# SUPPLIED INFORMATION
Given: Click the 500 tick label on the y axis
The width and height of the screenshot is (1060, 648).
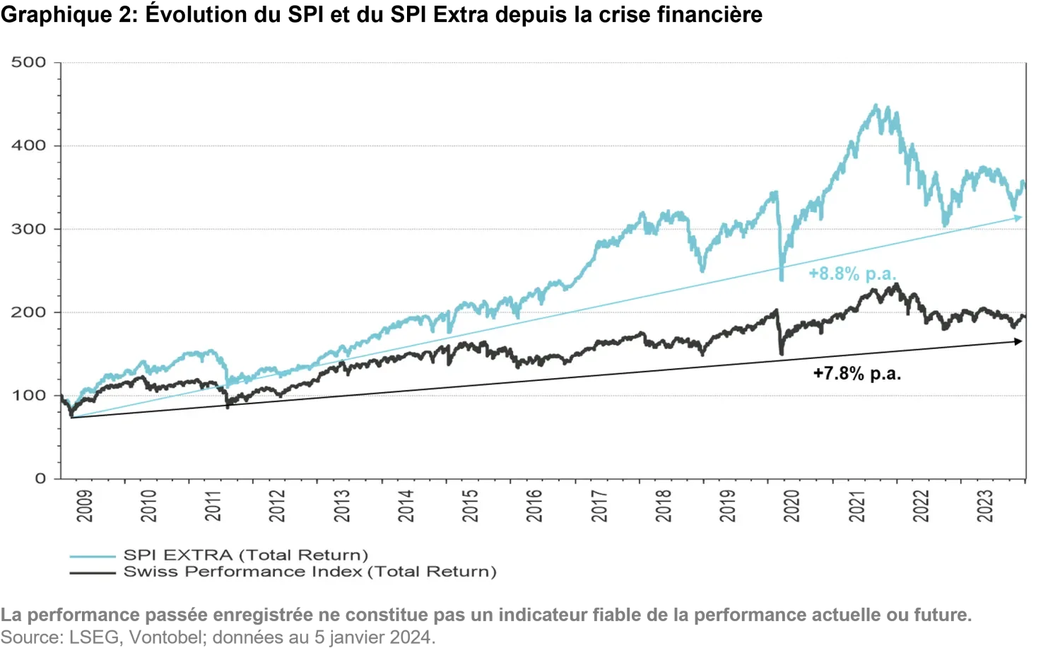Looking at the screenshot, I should coord(28,62).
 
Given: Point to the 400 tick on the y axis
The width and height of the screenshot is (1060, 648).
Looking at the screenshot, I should coord(28,146).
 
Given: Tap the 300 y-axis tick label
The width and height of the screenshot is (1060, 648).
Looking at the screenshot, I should coord(28,229).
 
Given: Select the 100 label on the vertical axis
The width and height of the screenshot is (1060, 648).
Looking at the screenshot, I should coord(28,396).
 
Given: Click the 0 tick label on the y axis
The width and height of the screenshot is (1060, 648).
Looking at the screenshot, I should coord(40,479).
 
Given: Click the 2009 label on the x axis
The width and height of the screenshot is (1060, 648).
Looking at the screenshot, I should coord(85,506).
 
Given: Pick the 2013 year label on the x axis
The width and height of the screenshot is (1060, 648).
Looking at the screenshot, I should coord(342,506).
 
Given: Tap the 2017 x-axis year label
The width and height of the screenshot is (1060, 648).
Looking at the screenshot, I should coord(599,506).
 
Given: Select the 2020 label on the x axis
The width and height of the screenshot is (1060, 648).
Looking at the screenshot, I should coord(792,506).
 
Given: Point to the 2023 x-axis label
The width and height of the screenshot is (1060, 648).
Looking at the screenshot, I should coord(985,506).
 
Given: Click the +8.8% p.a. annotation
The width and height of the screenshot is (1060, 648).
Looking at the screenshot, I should coord(852,273).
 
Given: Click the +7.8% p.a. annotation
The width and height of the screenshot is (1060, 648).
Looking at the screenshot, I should coord(857,373).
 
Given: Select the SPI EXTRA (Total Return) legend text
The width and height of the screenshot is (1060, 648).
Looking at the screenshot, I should coord(246,555).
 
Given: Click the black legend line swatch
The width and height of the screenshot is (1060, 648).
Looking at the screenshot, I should coord(93,572).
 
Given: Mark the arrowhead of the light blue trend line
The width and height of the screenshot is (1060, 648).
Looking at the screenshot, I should coord(1019,218).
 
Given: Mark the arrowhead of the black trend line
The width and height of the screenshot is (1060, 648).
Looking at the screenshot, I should coord(1019,341).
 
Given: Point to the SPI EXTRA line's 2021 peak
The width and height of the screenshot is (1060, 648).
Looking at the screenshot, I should coord(876,106).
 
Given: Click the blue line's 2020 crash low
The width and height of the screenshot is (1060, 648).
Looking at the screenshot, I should coord(781,279).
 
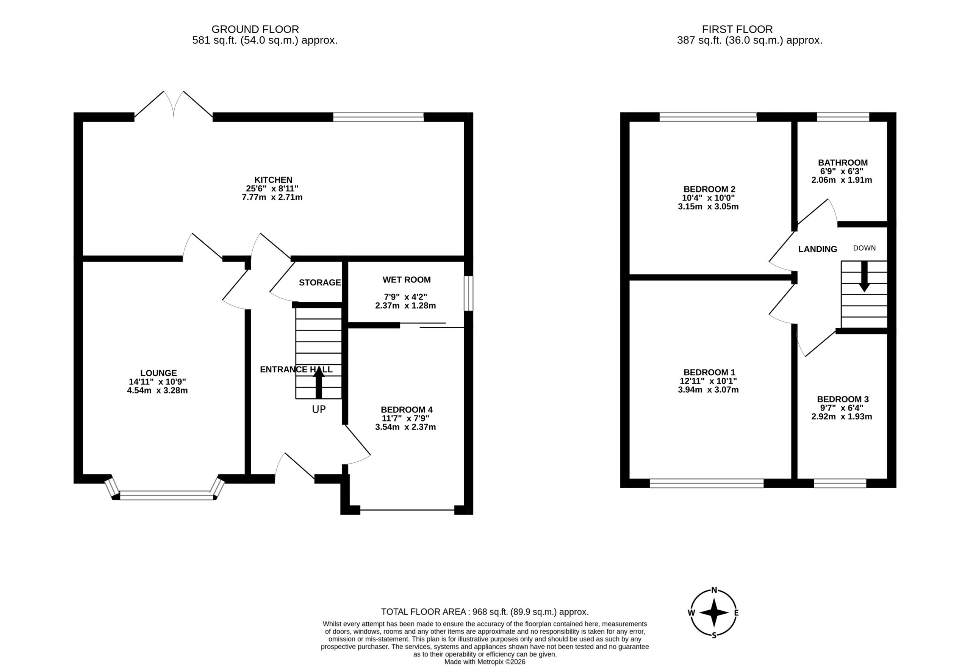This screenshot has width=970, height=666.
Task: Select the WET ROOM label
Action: [x=407, y=280]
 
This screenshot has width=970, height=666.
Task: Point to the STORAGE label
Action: [x=320, y=283]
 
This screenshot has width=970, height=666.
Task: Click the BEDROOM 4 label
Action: [x=407, y=410]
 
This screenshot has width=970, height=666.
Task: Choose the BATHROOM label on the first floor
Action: [x=843, y=163]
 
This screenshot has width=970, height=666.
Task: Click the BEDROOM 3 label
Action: [x=842, y=399]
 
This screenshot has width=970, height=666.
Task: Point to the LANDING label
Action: [x=818, y=249]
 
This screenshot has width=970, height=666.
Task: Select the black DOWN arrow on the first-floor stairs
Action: [x=864, y=276]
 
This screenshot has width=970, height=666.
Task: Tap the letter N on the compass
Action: [x=714, y=590]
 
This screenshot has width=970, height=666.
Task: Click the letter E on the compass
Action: [x=736, y=613]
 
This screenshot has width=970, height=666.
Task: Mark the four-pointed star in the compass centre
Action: [x=714, y=613]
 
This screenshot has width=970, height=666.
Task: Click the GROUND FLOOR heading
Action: [x=255, y=29]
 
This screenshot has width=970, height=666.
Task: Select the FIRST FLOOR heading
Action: [x=737, y=29]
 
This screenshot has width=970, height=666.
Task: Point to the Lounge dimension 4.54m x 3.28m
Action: [x=157, y=391]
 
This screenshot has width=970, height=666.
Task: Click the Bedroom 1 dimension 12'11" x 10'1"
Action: [x=708, y=381]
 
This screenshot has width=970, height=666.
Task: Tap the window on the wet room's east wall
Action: [x=469, y=293]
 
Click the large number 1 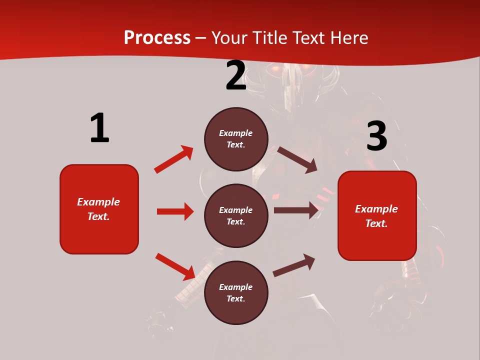click(x=100, y=128)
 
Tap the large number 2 click(x=236, y=76)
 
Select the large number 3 click(x=376, y=137)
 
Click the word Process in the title click(x=157, y=38)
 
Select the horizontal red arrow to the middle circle click(x=175, y=212)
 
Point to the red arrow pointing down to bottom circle click(x=175, y=266)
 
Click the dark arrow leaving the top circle click(x=297, y=160)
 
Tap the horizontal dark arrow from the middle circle click(x=296, y=210)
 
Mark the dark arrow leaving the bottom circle click(x=294, y=266)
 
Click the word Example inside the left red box click(x=98, y=202)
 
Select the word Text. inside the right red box click(x=376, y=224)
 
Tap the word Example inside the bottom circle click(x=236, y=287)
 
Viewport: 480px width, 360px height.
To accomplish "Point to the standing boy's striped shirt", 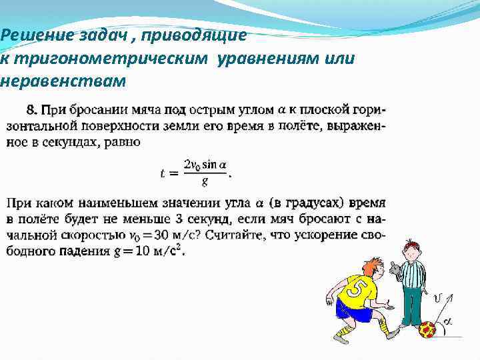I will [x=413, y=273].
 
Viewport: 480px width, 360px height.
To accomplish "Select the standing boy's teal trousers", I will [x=412, y=305].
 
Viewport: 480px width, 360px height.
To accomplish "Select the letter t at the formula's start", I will [x=162, y=173].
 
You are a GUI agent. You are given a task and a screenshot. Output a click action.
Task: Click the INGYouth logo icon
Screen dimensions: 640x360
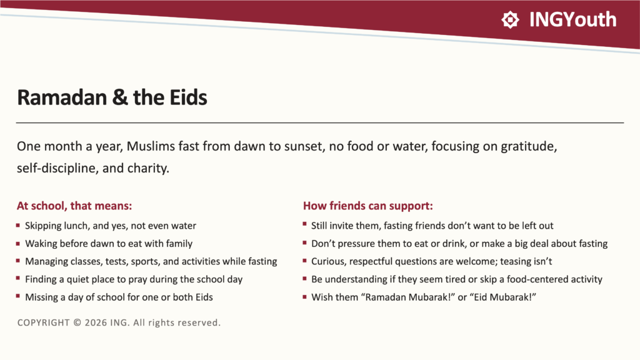pyautogui.click(x=510, y=19)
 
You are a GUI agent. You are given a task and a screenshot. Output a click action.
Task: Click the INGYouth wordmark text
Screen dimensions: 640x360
pyautogui.click(x=572, y=19)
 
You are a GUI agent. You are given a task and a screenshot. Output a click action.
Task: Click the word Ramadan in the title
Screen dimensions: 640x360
pyautogui.click(x=62, y=98)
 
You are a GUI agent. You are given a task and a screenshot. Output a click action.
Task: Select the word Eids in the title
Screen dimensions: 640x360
pyautogui.click(x=188, y=98)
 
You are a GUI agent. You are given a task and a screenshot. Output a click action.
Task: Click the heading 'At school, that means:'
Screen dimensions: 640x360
pyautogui.click(x=74, y=206)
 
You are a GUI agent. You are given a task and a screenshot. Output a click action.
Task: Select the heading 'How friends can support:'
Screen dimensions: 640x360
pyautogui.click(x=368, y=206)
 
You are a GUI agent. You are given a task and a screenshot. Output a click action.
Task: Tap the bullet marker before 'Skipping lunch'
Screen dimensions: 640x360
pyautogui.click(x=18, y=225)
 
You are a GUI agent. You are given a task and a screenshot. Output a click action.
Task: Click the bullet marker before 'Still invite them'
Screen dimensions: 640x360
pyautogui.click(x=305, y=224)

# REQUIRED WORK
Print the records from the beginning through the line containing "Given: Click the 0 tick label on the y axis", including that line, and leave the pictures out of your answer.

# RESULT BELOW
Given: Click the 500 tick label on the y axis
The width and height of the screenshot is (1060, 648).
Looking at the screenshot, I should coord(28,62).
 
Given: Point to the 400 tick on the y axis
The width and height of the screenshot is (1060, 648).
Looking at the screenshot, I should coord(28,146).
 
Given: Tap the 300 y-axis tick label
The width and height of the screenshot is (1060, 648).
Looking at the screenshot, I should coord(28,229).
 
Given: Select the 100 label on the vertical axis
The width and height of the screenshot is (1060, 648).
Looking at the screenshot, I should coord(28,396).
 
Given: Click the 0 tick label on the y axis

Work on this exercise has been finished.